SOURCE RECORDS>

§

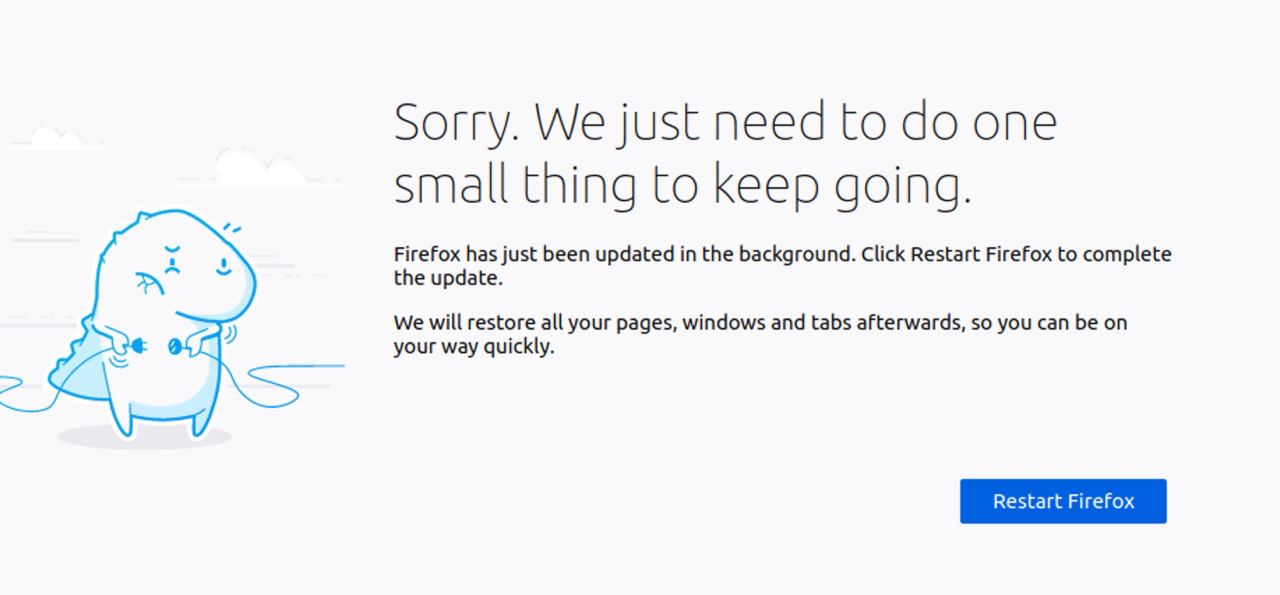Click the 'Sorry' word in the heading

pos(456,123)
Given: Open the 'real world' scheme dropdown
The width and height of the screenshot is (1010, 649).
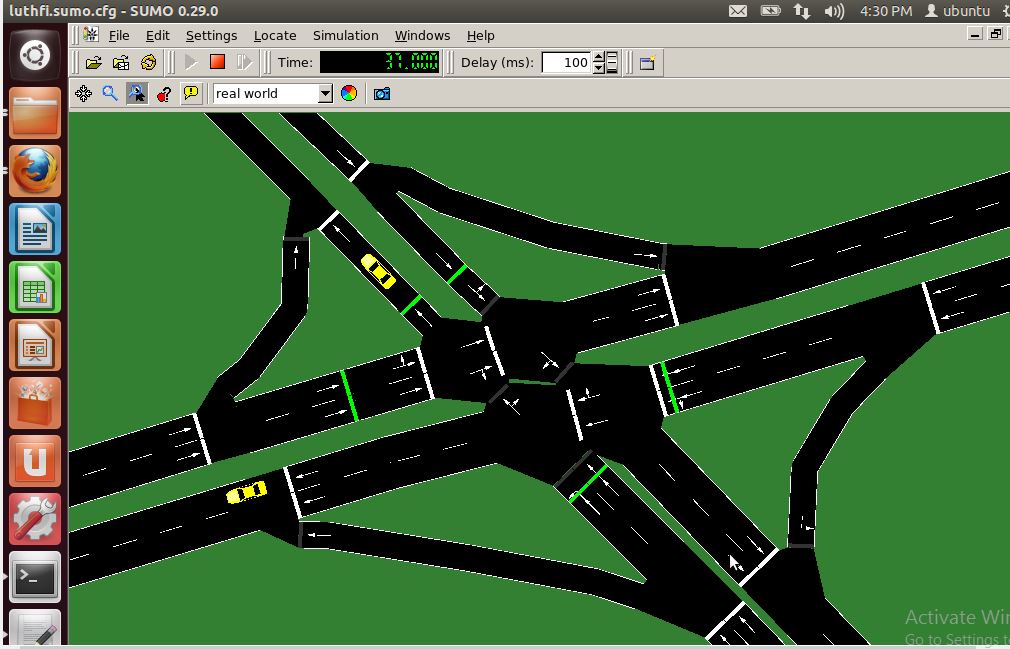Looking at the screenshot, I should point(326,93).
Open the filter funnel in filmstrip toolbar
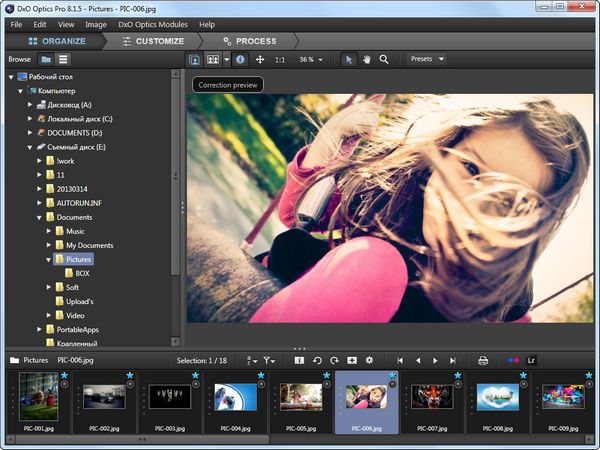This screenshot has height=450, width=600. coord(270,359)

§

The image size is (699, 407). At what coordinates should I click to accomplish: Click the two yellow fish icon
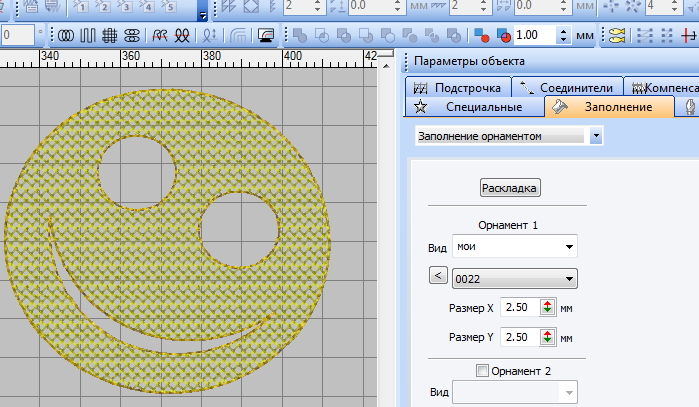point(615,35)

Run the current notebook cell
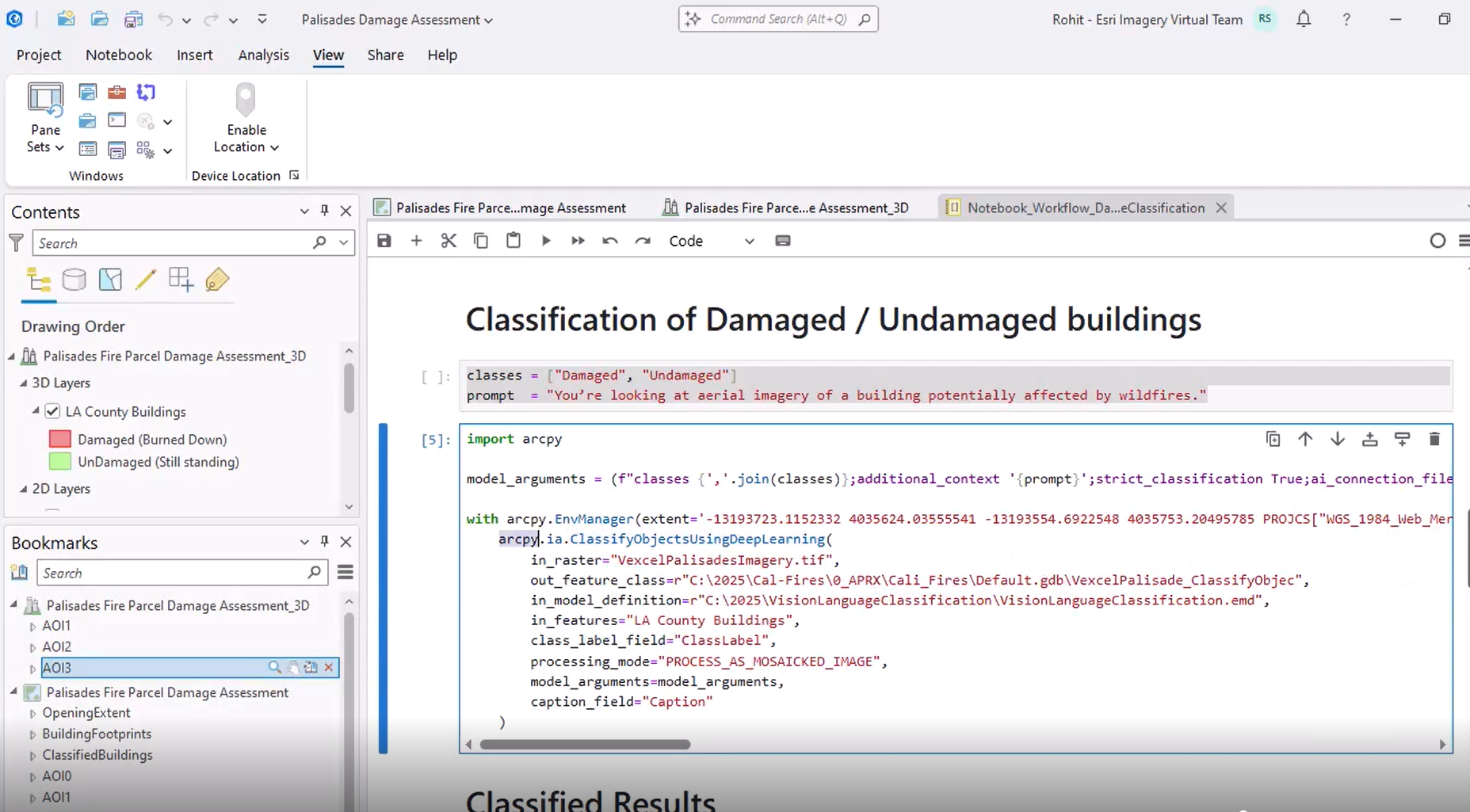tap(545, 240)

§

WHAT TO DO> Rewrite everything from the line containing "Click the 'Sorry' word in the heading" down to the line containing "This screenshot has" as a JSON list of strings, one string per line, with blank lines skipped. Leave the pictures out.

RESULT FOR THIS TASK>
[
  "Click the 'Sorry' word in the heading",
  "pos(456,123)",
  "Given: Open the 'real world' scheme dropdown",
  "The width and height of the screenshot is (1010, 649).",
  "Looking at the screenshot, I should point(326,93).",
  "Open the filter funnel in filmstrip toolbar",
  "This screenshot has height=450, width=600. coord(270,359)"
]